本当にありとあらゆる関係性が一堂に会してるのでは?というぐらい色んな女の子コンビが出てくる。
岸先生はとにかく女の子を描くのが上手くて、高校生らしい肌の柔らかさだとか瑞々しさを画面越しに浴びせてくる。お話しは全体的に”女子高あるある”な距離の近さだとか、女の子同士の恋愛関係が描かれ、それゆえの葛藤や悩みを超えた先が見どころ。
兎に角色々な女の子が登場する。王子様系もいれば女王様、オタクもいればちょっとスケベな思考の子もいるし、ハツラツ系・双子(疑似)・ダウナー系と挙げればきりがなく、その中でお互いを気になった子たちが恋愛に青春に四苦八苦する様子は健気であり、大人には感じられなくなってしまった何かを感じさせてくれる。
ちょっとエチな描写も多いので、背後と親御さんに気を付けて読んでみて欲しい。
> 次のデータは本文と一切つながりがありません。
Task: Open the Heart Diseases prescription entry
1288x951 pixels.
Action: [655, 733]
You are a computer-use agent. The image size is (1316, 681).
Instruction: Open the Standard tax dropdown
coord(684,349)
俺は山田かおる(優雅悪女)&朱鷺野 真宵(ダウナー腐女子)のCPが大変好きです。
■『ハンサムマストダイ』アストラ芦魔先生
さて、ここまでで大分可愛い物読んでんだな~~と思った方へ是非知ってもらいたい。
蝉の最大に押している作品『ハンサムマストダイ』を…。
引用にある「テンションブチギリ☆アイドルコメディ!!」という一文…これが、本当に冗談ではなくマジで「テンションブチギリ☆アイドルコメディ!!」という文字通りであることをまず覚えてもらいたい。
いや覚えなくてもいい、読んだら嫌でも思い知ることになるので。
ところで皆さん、突然なんですが実は蝉はジャンプ作品で一番好きな作品があるんです。
高身長でブーツとスーツを身に纏い、トレードマークの髪型が特徴的な狂(イカレ)主人公が登場する熱いバトル漫画…
「ボボボーボ・ボーボボ」っていう…。
聡明なハジケリストの皆さんならもうお分かりかと思うんですが、この作品ボーボボが好きな特定の人に凄い刺さるテンポをしています。
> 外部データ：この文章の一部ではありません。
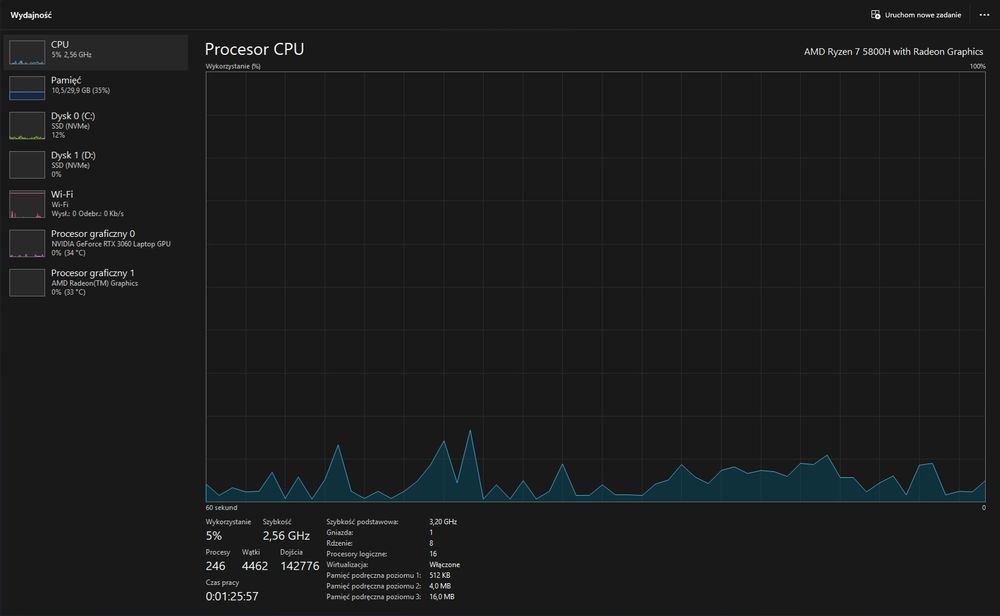The image size is (1000, 616).
Task: Click the Wykorzystanie 5% value
Action: pyautogui.click(x=214, y=536)
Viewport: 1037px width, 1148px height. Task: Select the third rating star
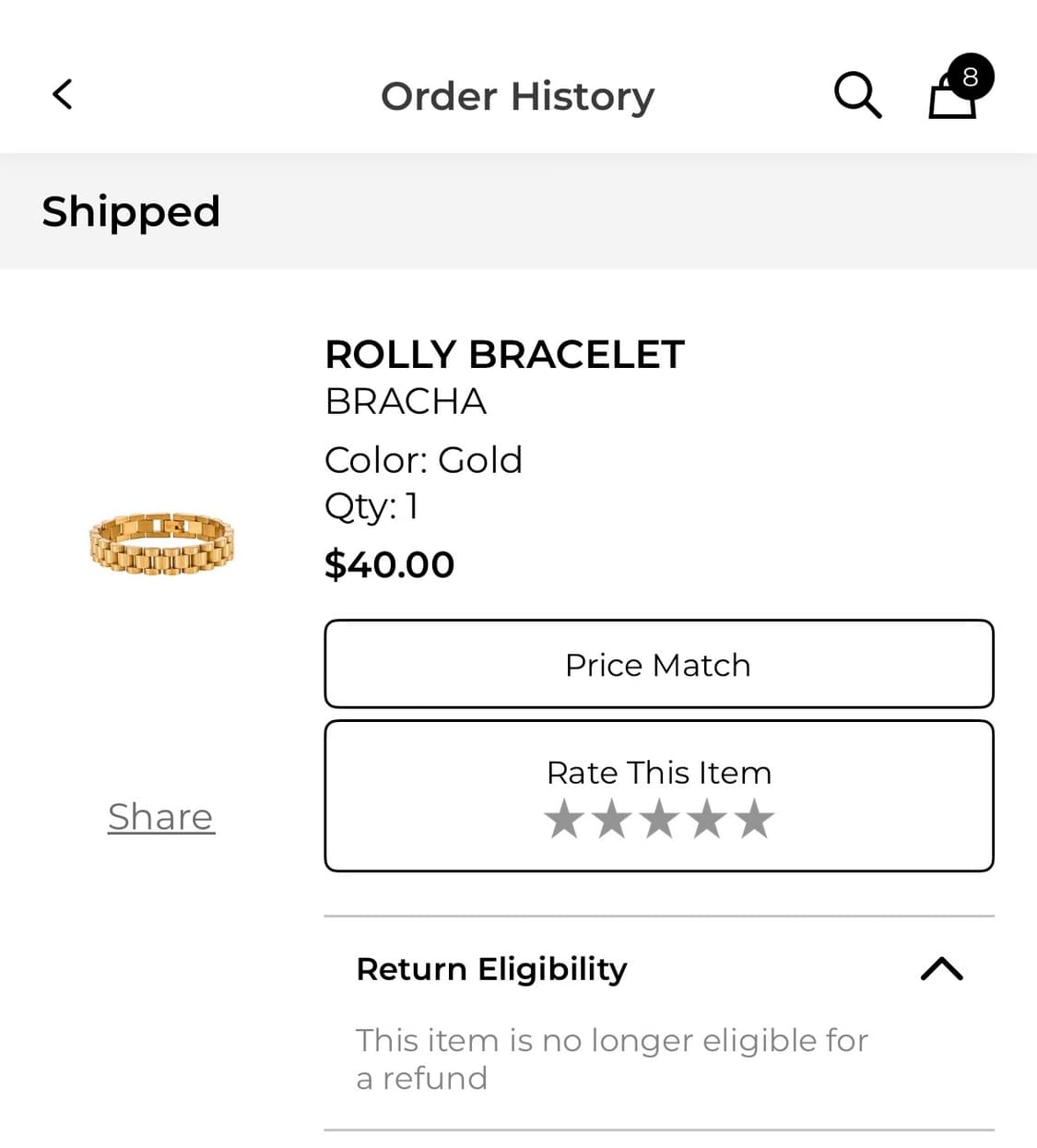659,818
とはいえあそこまでシュールではありません。話の筋はきちんと一本通りなだし、絵も上手い。(※詳細はボーボボ単行本1巻を読んでみよう)
だがしかし、突如として始まる驚愕の展開、絵面の強さ、冷静になると負けてしまう狂気染みた内容…ハジケリストの血を感じずにはいられない、そんな狂ったパッションを感じるギャグマンガ『ハンサムマストダイ』を是非ご一読ください。
ハンサム・マスト・ダーーーイ!!!!!!!
「(マスト・ダイって何…!?殺意がダダ洩れじゃん…!!)」
MUST DIE(死すべし)
■『シバタリアン』イワムロカツヤ先生
今度は別ベクトルの狂気を紹介したい。
イワムロカツヤ先生による『シバタリアン』
黒背景にズラッと並んだ同じ男の子の姿と、黄色いスポットライトに照らされた男の子がサムネイルの今作。始まりはよくある学園モノで、主人公は捻くれた感性を持ったどこにでもいる男子高校生。入学式の日、桜の木の下に埋められ首だけを地面から生やした生徒「柴田」と出会い、彼を助けたことで徐々に仲良くなっていき…というのが冒頭。
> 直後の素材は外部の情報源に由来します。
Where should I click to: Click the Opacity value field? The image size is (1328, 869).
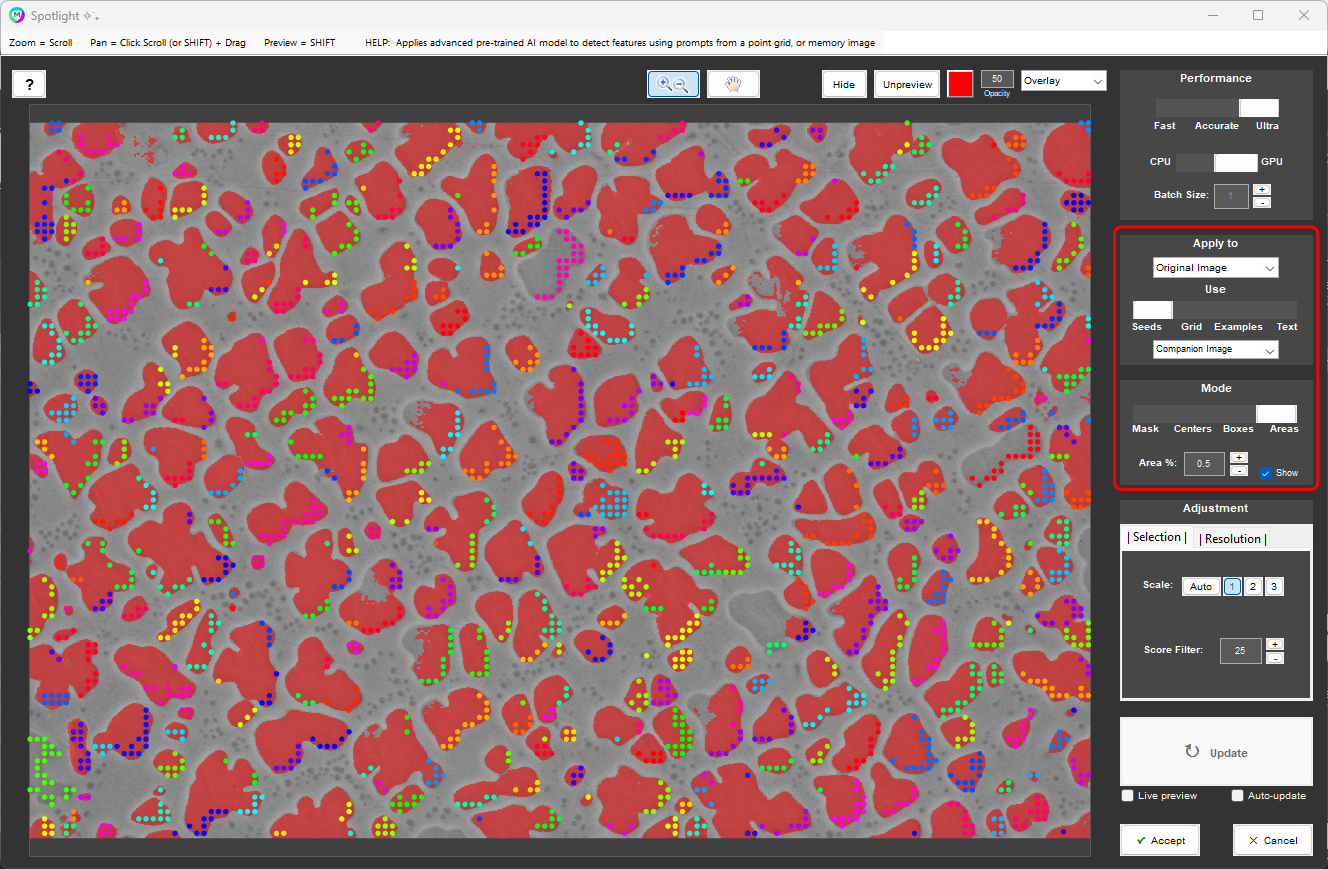coord(997,79)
既にサムネイルでお分かりかもしれないが、この作品は学園モノではない。どちらかというとバイオハザード的パニックホラーである。内容も主人公が脅威から逃れながら真相を確かめるべく奔走するもので、立ちはだかる敵の不気味さが魅力的な作品。
ただ、バイオと違うのは相手が「増殖した同一人物」達というかなり絵面が狂気染みたものだ。数百数千の同一人物に追いかけられるのを想像してみて欲しい、俺だったら耐えられない。しかもその相手は自分の良く知った人物なのだから、どんどん精神が蝕まれて可笑しくなっていくこと間違いなし。
この作品の好きな部分は「登場人物全員がちゃんとおかしい、又はおかしくなっていく」という点で、それらが元々おかしいのを理性で誤魔化していた物なのか、異常な状況によって発芽したものなのか、という見せ方がイイ。
蝉が個人的にこういった作風が好きなので、一概に最高!!皆見よう!!とは言わないが、パニックホラーを普段は見ないけど気になっている、という人には丁度いいかもしれない。興味を惹かれたら読んでみて欲しい。
■その他にも
今回は蝉が個人的に好きな作品をいくつか挙げてみたが、有名どころである「SPY×FAMILY」や「推しの子」「チェンソーマン(1・2部)」「ダンダダン」も勿論読んでいるが、その辺はもうもっとプレゼンの上手い人がバンバカ紹介しているだろうので今回は割愛。
ただ面白いもので、読者ランキングに毎回入っていてアニメ化も決定している作品でも、意外と自分の好みに合わなくて途中で読むのを辞めたりというのも多々ある。
知名度と好みは(自分にとってはあまり)関係がないんだなぁと再認識した。
逆に、これからアニメ化する作品を観てアニメ➡漫画にハマる可能性だってある。今は兎に角消費の早い時代で、作品は頻繁にアニメ化されるものだ。音や映像の方が自分には合っていた!ということもあるし、あと少しだけ生きてみるのもありなのかもしれない。新しいアニメを追う体力はないが、ブームが去ってからじっくり観たっていい。俺たちは確実に年を取るが、漫画やアニメは色褪せることはないのだから。まあその前にくたばる可能性もありますが。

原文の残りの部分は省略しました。